— WHAT YOU NEED TO DO —
A: In the forum thread on projecting a vector onto a subspace, rewrite the part that opens with the words containing "Then we get" and closes with "answers are $-4,-12,9,15,-14,13$.", substituting "answer choices" for "possible answers".
B: Answer these questions about the forum thread on projecting a vector onto a subspace:
(i) Which vector is the subspace W orthogonal to?
(ii) According to the reply, onto what was the first computed projection actually taken?
(iii) What value of 7x−11y+5z did the corrected formula give?
** Start TEXT SECTION **
Let $W$ be the subspace of $\mathbb{R}^3$ that is orthogonal to the vector $w_1=(-1,-1,1)$ and $p=(x,y,z)$ the projection of the vector $v=(-1,1,2)$ onto $W$. What is $7x-11y+5z$ equal to?I have thought the following:

$\text{proj}_Wv=\frac{\langle v, w_1\rangle}{\langle w_1, w_1\rangle} w_1 \Rightarrow (x,y,z)=\frac{(-1,1,2) \cdot (-1,-1,1)}{(-1,-1,1) \cdot (-1,-1,1)} (-1,-1,1) =\frac{1-1+2}{1+1+1}(-1,-1,1)=\frac{2}{3}(-1,-1,1)=\left( -\frac{2}{3},-\frac{2}{3},\frac{2}{3}\right)$

Then we get that

$$7x-11y+5z=7 \left( -\frac{2}{3}\right)-11\left( -\frac{2}{3}\right)+5\left( \frac{2}{3}\right)=6$$Have I done something wrong? Because the possible answers are $-4,-12,9,15,-14,13$.

Hey evinda!

Your projection on $W$ is actually the projection on $W^\perp$.
Instead we should have:
$$\text{proj}_Wv=v-\text{proj}_{W^\perp}v=v - \frac{\langle v, w_1\rangle}{\langle w_1, w_1\rangle} w_1$$
(Thinking)
 
  • #3
I like Serena said:
Hey evinda!

Your projection on $W$ is actually the projection on $W^\perp$.
Instead we should have:
$$\text{proj}_Wv=v-\text{proj}_{W^\perp}v=v - \frac{\langle v, w_1\rangle}{\langle w_1, w_1\rangle} w_1$$
(Thinking)

Ah! Is it known that this formula represents the projection of $v$ onto $W$ ? (Thinking)

Using this formula, I got that $(x,y,z)=\left( -\frac{1}{3}, \frac{5}{3}, \frac{4}{3}\right)$ and thus $7x-11y+5z=-14$.
 
  • #4
evinda said:
Ah! Is it known that this formula represents the projection of $v$ onto $W$ ? (Thinking)
** End TEXT SECTION **
** Start DATASET CONTENT **
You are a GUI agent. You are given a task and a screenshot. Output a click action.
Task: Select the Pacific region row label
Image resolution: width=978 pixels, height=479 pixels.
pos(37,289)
** End DATASET CONTENT **
— SOLUTIONS TO THE EXERCISE —
A:
Then we get that

$$7x-11y+5z=7 \left( -\frac{2}{3}\right)-11\left( -\frac{2}{3}\right)+5\left( \frac{2}{3}\right)=6$$Have I done something wrong? Because the answer choices are $-4,-12,9,15,-14,13$.

B:
(i) w₁ = (−1, −1, 1)
(ii) W^⊥, the orthogonal complement of W
(iii) −14